Relapse occurred in December 2020 and so  the sct option was agreed.

She had this via her sisters stem cells in August this year. She is doing very well and as I write she is now 99 days post sct.

It is very normal to have chemo treatment in the first instance to get you into remission. SCT will only normally be given as a last option. It is possible to avoid SCT if the chemo sessions are successful. Only on relapse would you normally be offered SCT. 

I understand your concerns and anxiety, this is completely normal and totally understood. I wish you well and hope your team get you I to a good place. This process does seem extremely worrying and at times very distressing but you can do this, there ar many hurdles on the way which you will ned to face. Keep strong and believe in yourself that thing will be better. It takes a lot of strength and understanding to deal with this process but never forget this is achievable.

FULHAMBOY (NICK)

Thank you so much for your kind reply. The problem I have is that I am being offered this before I have a relapse. After first round I had no signs of leukemia and I won't know until my next biopsy how it is after this round. My initial treatment plan was 4 rounds. A month in hospital each time. So I am half way through. But not being offered SCT as thete are markers suggesting I had CMML. Its hard to agree to SCT when I am basically in remission but which in fact is a good time to get it.

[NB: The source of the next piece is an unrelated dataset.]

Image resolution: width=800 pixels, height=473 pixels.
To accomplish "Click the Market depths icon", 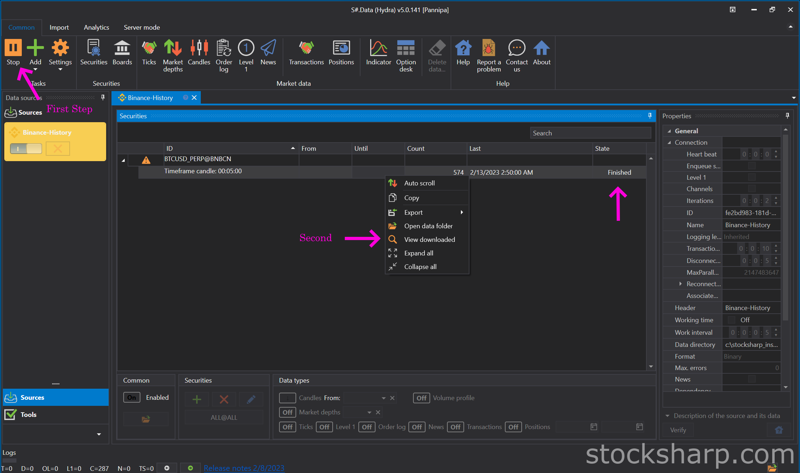I will tap(173, 52).
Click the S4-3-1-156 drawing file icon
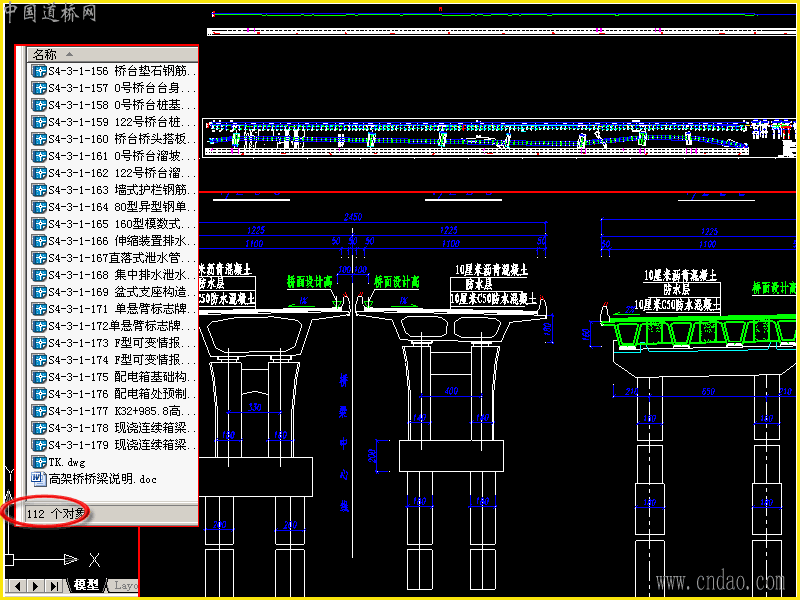The height and width of the screenshot is (600, 800). point(39,71)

Sorry I am being offered SCT because of markers but not in relapse 

I am happy to hear your wife is doing well. Is she living with any side effects?

HI Naiad

She has been extremely fortunate that she has has very little effect following treatment. A very small ulcer on her tongue and that was about it. Common symptoms however did appear in respect of fatigue, loss of weight, appetite loss and difficulty in sleeping. These are very very common but as others gave said, there is,always the risk of further complictions in addition to Gvhd which luckily my wife has avoided.

She has now moved to 2 weekly Hospital appointments after almost 3 months post SCT. Her team are very pleased with her progression and now starting to slowly reduce her immunosuppresent medication. Today they are re.oving her PICC. 

Regarding being offered SCT whilst in remission. This is where you need to be before SCT can be given.

Due to covid, my wife was put onto chemo tablets and abdominal injections between relapse and SCT, this was to keep her in remission before transplant.

I don't know about CMML but my guess is that as your in remission now your team believe this is the time to proceed.

Speak with them and ask all the things your concerned about. They will do everything they can to give you the best possible outcome.

Nick

Hi Naiad

I had ALL and went into remission within one month. When in remission I was given a choice of longer term maintenance chemo or a SCT. I was told that there was a high probability with maintenance chemo that the ALL would return and getting into remission a second time may not be as easy. The other option was a SCT with the associated risks but if I could get through it then the long term prospects were much better. I chose the SCT as I didn't want to be continually looking over my shoulder worrying if the ALL would return. That was over 9 years ago and still going strong now.